Bob Gale said to me, “You’re going this afternoon, aren’t you?”
“Of course,” I said. I lifted my right arm, in its cast. “After my experience yesterday,” I said, “it’s only natural I’d want some reassurance.”
6
THREE P.M., GROUP THERAPY in a large square room with bookcase-lined walls. A large oval table dominated the room, flanked by armless wooden chairs with padded leather seats and backs. By two minutes before the hour there were seven of us seated at the table, well-spaced, no two people sitting directly side by side. Doctor Fredericks had not yet arrived, and both ends of the oval table were unoccupied, so I didn’t yet know which end was considered the head.
The six others included some faces I already knew, plus some new ones. The ones I knew were Molly Schweitzler, the fat lady eliminated as a suspect because she’d been one of the first two victims, plus Jerry Kanter, who’d shown me to my room, and either Robert O’Hara or William Merrivale, one of the two young men I’d first seen washing the station wagon. The new faces were two women and a man, all more or less middle-aged.
There was very little conversation. Jerry Kanter was in low-voiced but animated discussion with O’Hara/Merrivale—I was looking forward to learning which of those two was which—but the rest of us simply sat in silence, glancing at our watches and waiting. It reminded me for some reason of a Roman Catholic church I’d once been in on a Saturday afternoon. The people sitting in the pews next to the confessionals, waiting their turn to tell their sins to the priest, had worn much this same look of vaguely worried introspection.
Which in turn reminded me of Linda Campbell, because it had been with her that I’d gone into the church. I’d sat in the rear pew, alone, and waited while she went to confession, and I’d wondered what she would have to say to the priest about me. “Father, I am a married woman having an affair with a married man.” Or, worse: “Father, I am having an adulterous affai
r with the policeman who arrested my husband and is responsible for him now being in jail.”
Not that Dink Campbell had been railroaded by me in the role of some sideshow Solomon, not at all. Daniel “Dink” Campbell was a professional burglar, and he was guilty of the crime I arrested him for and a judge sent him over for. But I, after Dink’s arrest and imprisonment, became guilty of sleeping with his wife.
I tried not to think of Linda Campbell these days—or Jock Sheehan either—but somehow the atmosphere in this room was conducive to poking at aching teeth, opening old sores, relighting the purgatories of the past. I was deep in the chain of events that had led to my dismissal from the force and my present life of limbo when the door opened once again and Doctor Lorimer Fredericks walked in.
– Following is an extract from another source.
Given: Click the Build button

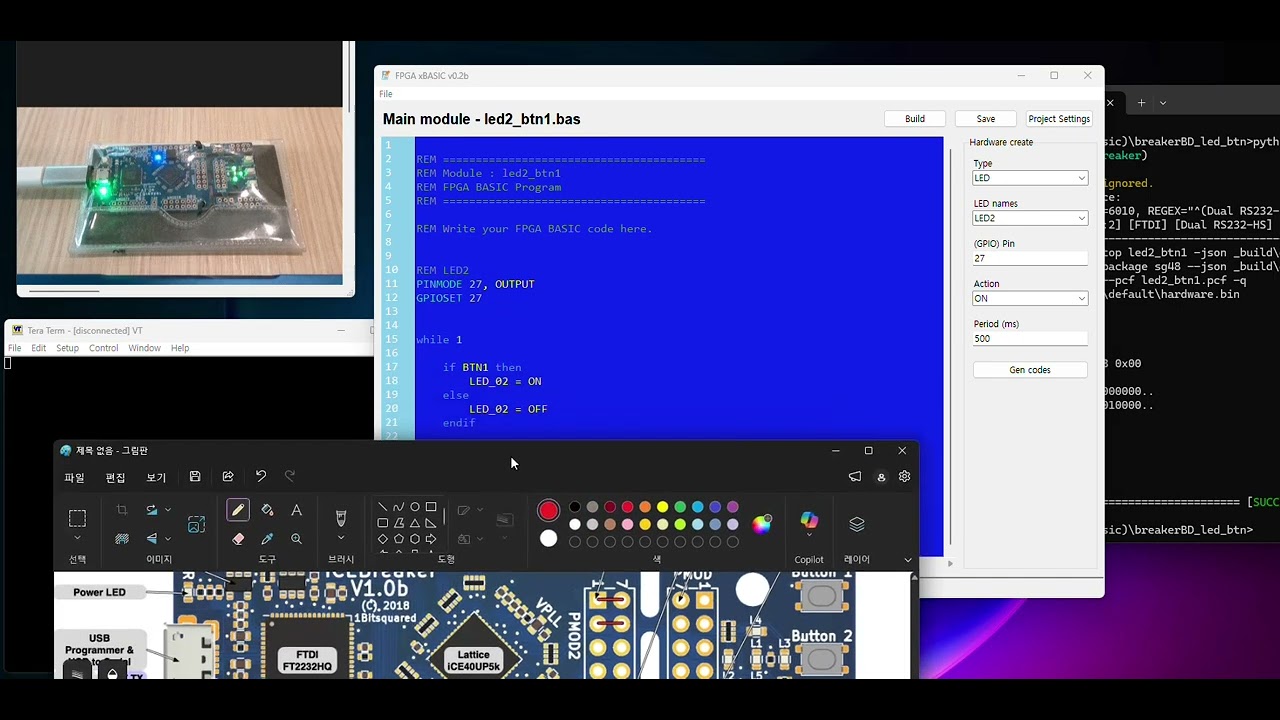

He could have been no one else. He was a youngish man, about thirty, and he carried himself with a prim confidence and self-assurance that no recent mental patient could possibly bring off. He wore a tweed jacket with leather elbow patches, dark trousers, brown walking shoes and a green shirt open at the throat. His head was small and fine-boned, with black hair slicked straight back. He sported a thin pencil moustache and a look of such complete self-satisfaction that I detested him on the spot, and began at once to try to find some motive for Doctor Cameron’s assistant to be guilty of causing the accidents. Trying somehow to squeeze the doctor out and take his place? Running some sort of psychiatric experiment of his own? The ideas that popped into my head were nonsensical and I knew it, but that was the effect the man had on me.
He took a seat at one end of the table, thereby making that the head, and we all watched him carefully take a pair of horn-rimmed glasses from his jacket pocket, clean them with a handkerchief held between thumb and first finger, and then use two hands to precisely fit the glasses to his face. He then flashed a brisk professional meaningless smile around at us all and said, “Not a bad turnout today.” He looked at me. “You’re the new man, aren’t you? Tobin.”